I invited them for dinner. There was time to shop, but I have a personality defect that makes it seem silly to go out if I already have something on hand that can suffice. Of course, the things I had on hand were extremely miscellaneous, because as soon as John’s plane had left the gate, I lost all sense of what time dinner was supposed to be and whether nachos counted, and it was four days before I actually prepared a meal rather than waiting until I was too hungry to cook and subsisting instead on occasional handfuls of trail mix. Trail mix wouldn’t do for a dinner party.
But I did have some potatoes to my name. Assorted potatoes. And a lemon.
I roasted a chicken breast, tossed some asparagus into the pan for the last 10 minutes, and served this roasted potato salad, which I’d made earlier in the day while tidying. After a week without supervision, the apartment had needed serious seeing to—I had literally turned every surface into a separate activity station, including the six-inch-deep railing around our patio—so in the morning, I chopped some potatoes and put them in the oven, and by the time I’d cleared the coffee table, it was time to mix up the dressing and stick the whole thing in the fridge.
It was perfect. The multitasking had made me feel like a clever cheat, but the potatoes were a hit and my friends seemed to regard dinner as somewhat fancy and special, which is important.
When John came home, he couldn’t tell I had cleaned up, which isn’t such a bad thing because restoring the apartment to Tidy Base Zero was no small feat itself, sloppy as that may still be. He helped me eat the leftover potato salad (all three bites) and I tried to think of something interesting to tell him that wasn’t about jewelry supplies or the scandalously weird cost-cutting measures proposed in Great Britain over the past couple of months (privatized motorways! granny tax! VAT on hot pasties, which doesn’t really sound like such a bad idea even if it is curiously specific!), which is to say, there’s been ample peace and quiet since his return. But I’m very glad he’s back.

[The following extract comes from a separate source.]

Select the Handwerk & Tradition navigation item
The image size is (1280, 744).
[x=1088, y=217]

Notes: I based this recipe—key aspects of it, at least—on Miss in the Kitchen’s Red Onion One Potato Two Potato Roasted Potato Salad, via Kitchen PLAY, a site with monthly menus that feature individual ingredients. The March/April ingredient sponsor is potatoes! Hooray potatoes! If potatoes ever run for public office, I should not be allowed to vote. I’m telling you now so that if it happens and you do nothing to stop it, you’ll know you’re equally to blame.

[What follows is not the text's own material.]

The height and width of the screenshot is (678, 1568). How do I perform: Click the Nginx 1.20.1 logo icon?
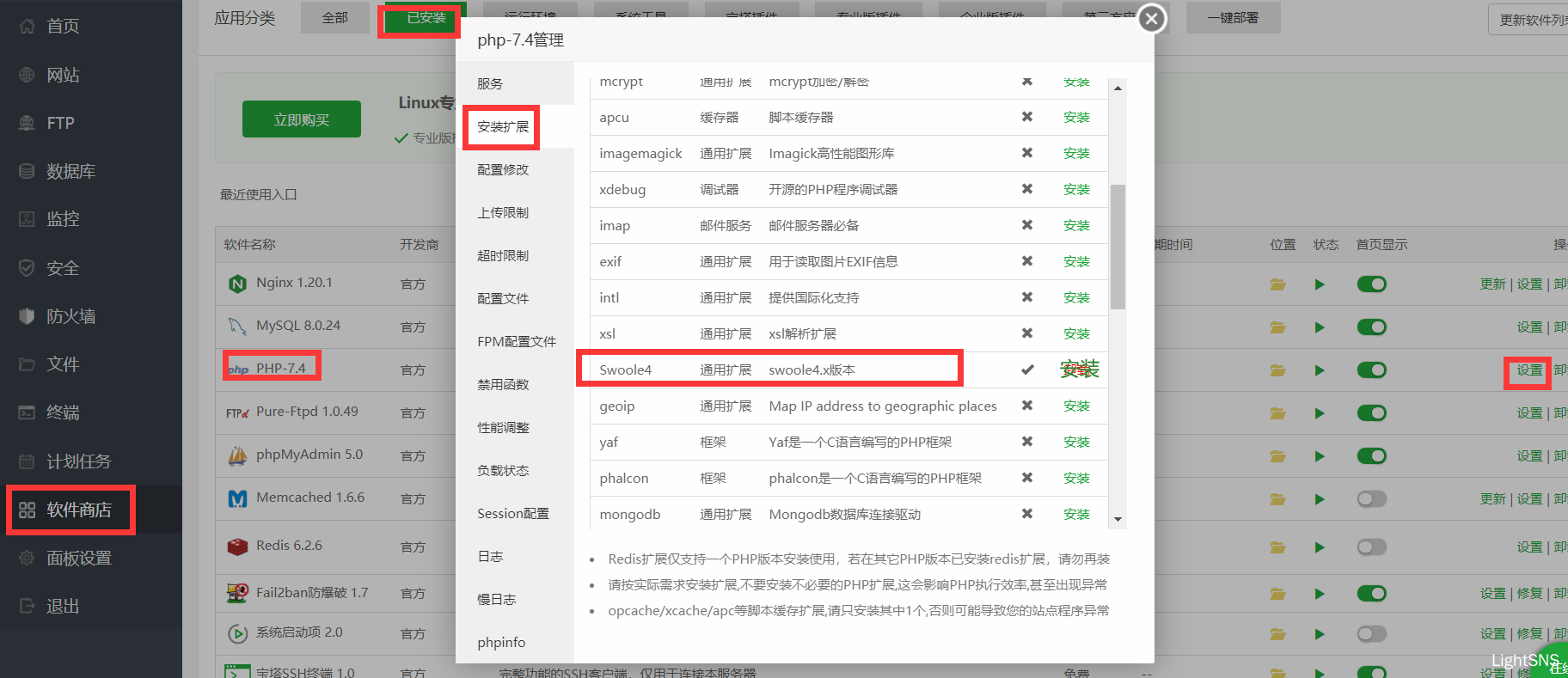pos(237,284)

Roasted Garlic and Potato Salad
- Roughly 2 lbs red potatoes
- One large Idaho baking potato
- 1/4 cup olive oil
- Salt and pepper (black, cayenne, or both—your call)
- One entire bulb of garlic
- 1 Tbsp coarse mustard
- 1 Tbsp mayonnaise
- A squeeze of fresh lemon juice
- Fresh chives (like… a handful. like… a dozen chives, let’s say. or substitute a Tbsp dried chives.)
- Fresh cilantro, to taste (a few sprigs will do)
- Preheat oven to 400F.
- Scrub up your potatoes and cut them into one-inch bite-size chunks. Drizzle a couple teaspoons of olive oil over them and toss with salt and pepper. Spread them out on a shallow baking pan, lined with aluminum foil or silicone sheet for easy cleanup. Slice the top off the head of garlic, drizzle this with olive oil as well, and add to the pan with the potatoes. Roast for 25–30 minutes or until potatoes are fork-tender. Remove from oven and allow to cool.
- Make the dressing. In a food processor, combine remaining olive oil, mustard, mayonnaise, and lemon juice. Carefully peel roasted garlic (it’ll be mushy, but you can snap part of the peel off, clove by clove, and squeeze out the garlic) and add all of it to the dressing. Pulse until completely smooth, then add chives and cilantro and process until coarsely chopped and blended throughout. Taste the dressing and add salt, pepper, and/or more lemon juice as desired.
- Toss potatoes with dressing in a large bowl. Cover and chill. Serve cold.